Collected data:
________________________________________

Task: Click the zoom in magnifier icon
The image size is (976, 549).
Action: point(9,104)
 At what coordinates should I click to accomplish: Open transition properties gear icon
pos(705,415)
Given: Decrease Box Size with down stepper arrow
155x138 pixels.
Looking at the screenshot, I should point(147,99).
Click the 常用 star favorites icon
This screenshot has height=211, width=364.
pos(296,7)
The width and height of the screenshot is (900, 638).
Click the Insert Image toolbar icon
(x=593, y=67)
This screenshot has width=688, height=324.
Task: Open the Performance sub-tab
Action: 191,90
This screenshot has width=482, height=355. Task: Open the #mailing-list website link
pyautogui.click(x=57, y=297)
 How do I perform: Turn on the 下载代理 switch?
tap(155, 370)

________________________________________

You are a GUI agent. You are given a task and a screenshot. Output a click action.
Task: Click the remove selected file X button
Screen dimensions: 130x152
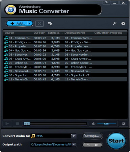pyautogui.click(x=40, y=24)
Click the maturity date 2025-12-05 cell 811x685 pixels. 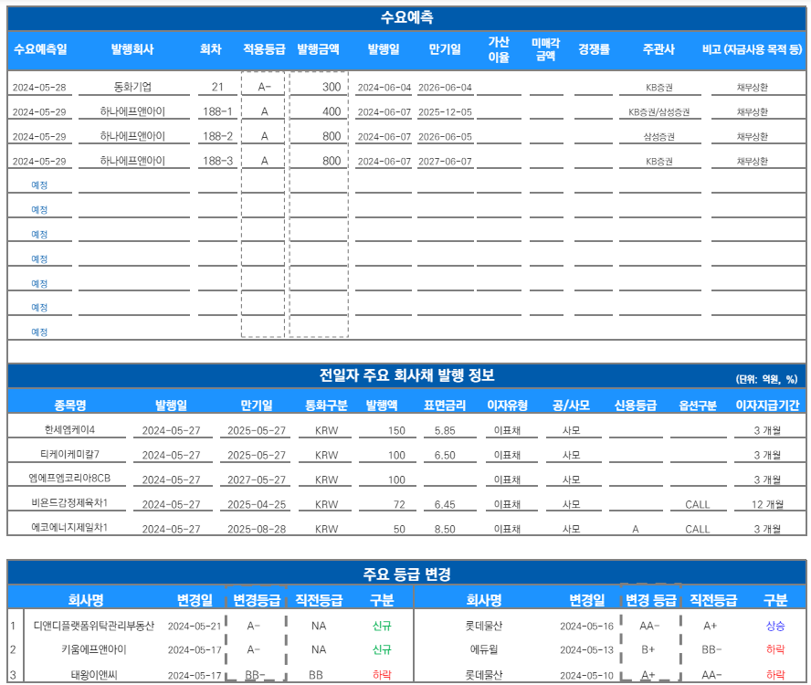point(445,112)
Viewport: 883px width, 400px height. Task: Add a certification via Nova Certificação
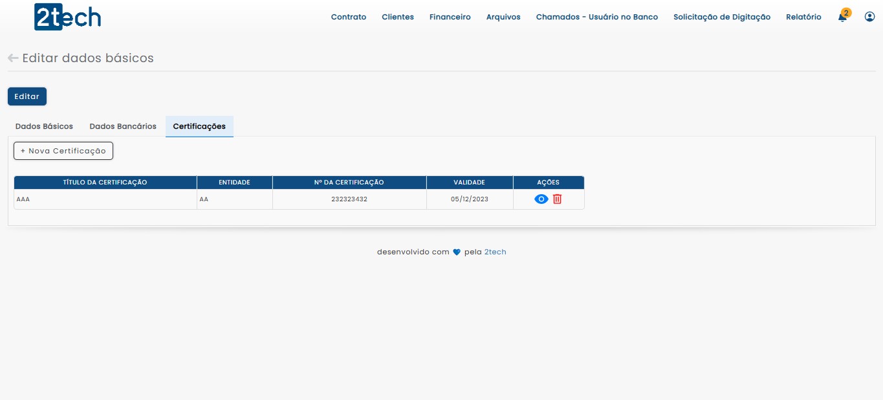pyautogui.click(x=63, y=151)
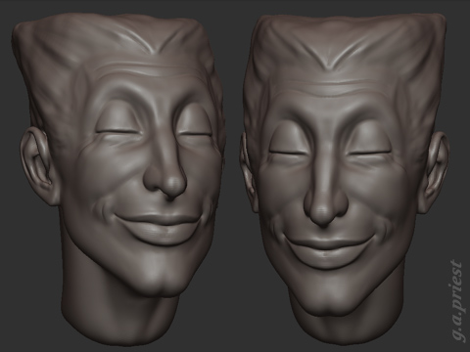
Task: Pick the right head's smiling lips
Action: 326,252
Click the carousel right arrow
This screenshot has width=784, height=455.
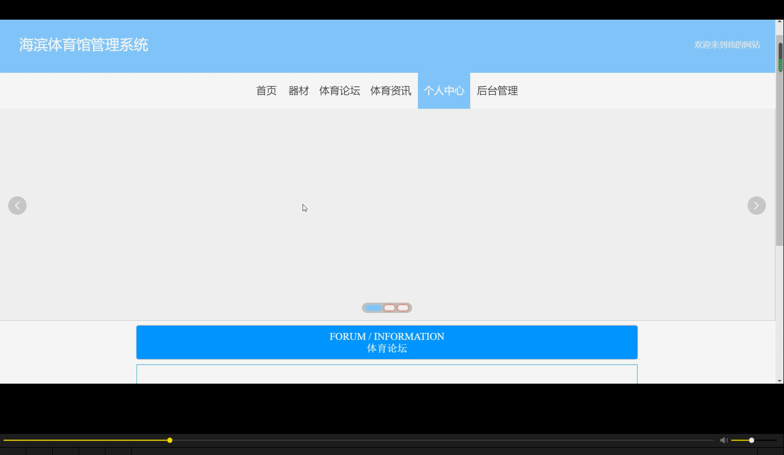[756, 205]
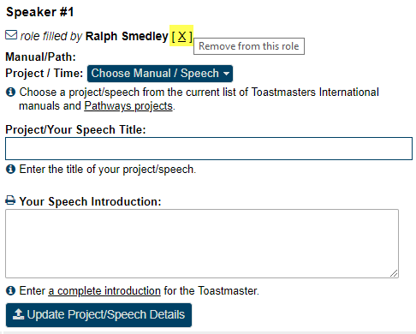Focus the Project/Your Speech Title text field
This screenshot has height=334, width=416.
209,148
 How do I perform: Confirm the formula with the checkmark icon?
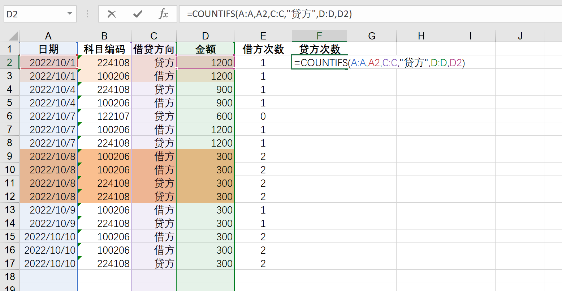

________________________________________

Filter on the word "arrow": copy each matching line from the entries above.

__Solution for this exercise__:
Given: Decrease Box Size with down stepper arrow
Click the carousel right arrow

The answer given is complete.